Assessment of liver function in thioacetamide‐induced rat acute liver injury using an empirical mathematical model and dynamic contrast‐enhanced MRI with Gd‐EOB‐DTPA

Abstract

To evaluate thioacetamide (TAA)-induced acute liver injury in rats using an empirical mathematical model (EMM) and dynamic contrast-enhanced magnetic resonance imaging (DCE-MRI) with gadolinium ethoxybenzyl diethylenetriamine pentaacetic acid (Gd-EOB-DTPA). Eighteen rats were divided into three groups (normal control [n = 6], TAA [140] [n = 6], and TAA [280] groups [n = 6]). The rats of the TAA (140) and TAA (280) groups were intravenously injected with 140 and 280 mg/kg body weight (BW) of TAA, respectively, while those of the normal control group were intravenously injected with the same volume of saline.
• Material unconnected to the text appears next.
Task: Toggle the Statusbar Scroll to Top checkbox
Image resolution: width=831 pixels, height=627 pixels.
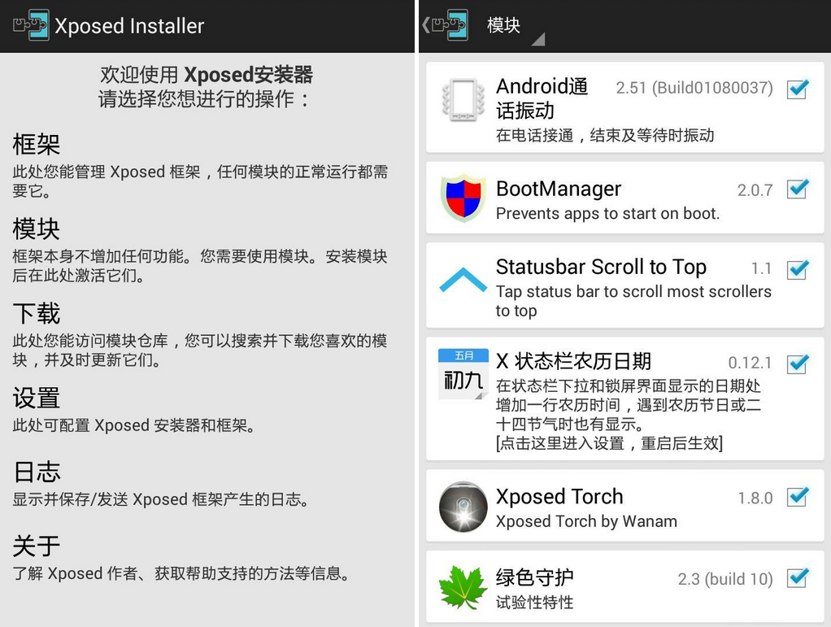Action: (798, 269)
DCE-MRI studies were performed using Gd-EOB-DTPA (0.025 mmol Gd/kg; 0.1 mL/kg BW) as the contrast agent 48 hours after TAA or saline injection. After the DCE-MRI study, blood was sampled and serum aspartate aminotransferase (AST) and alanine aminotransferase (ALT) were measured. We calculated the rate of contrast uptake (α), the rate of contrast washout (β), the elimination half-life of relative enhancement (RE) (T(1/2)), the maximum RE (RE(max)), and the time to (RE(max)) (T(max)) from time-signal intensity curves using EMM. The RE(max) values in the TAA (140) groups and TAA (280) groups were significantly smaller than that in the normal control group. The T(max) value in the TAA (280) group was significantly greater than that in the normal control group. The β value in the TAA (280) group was significantly smaller than those in the normal control and TAA (140) groups, whereas there were no significant differences in β among groups. The T(1/2) value in the TAA (280) group was significantly greater than those in the normal control and TAA (140) groups. The RE(max), T(max), β, and T(1/2) values significantly correlated with AST and ALT. The EMM is useful for evaluating TAA-induced acute liver injury using DCE-MRI with Gd-EOB-DTPA.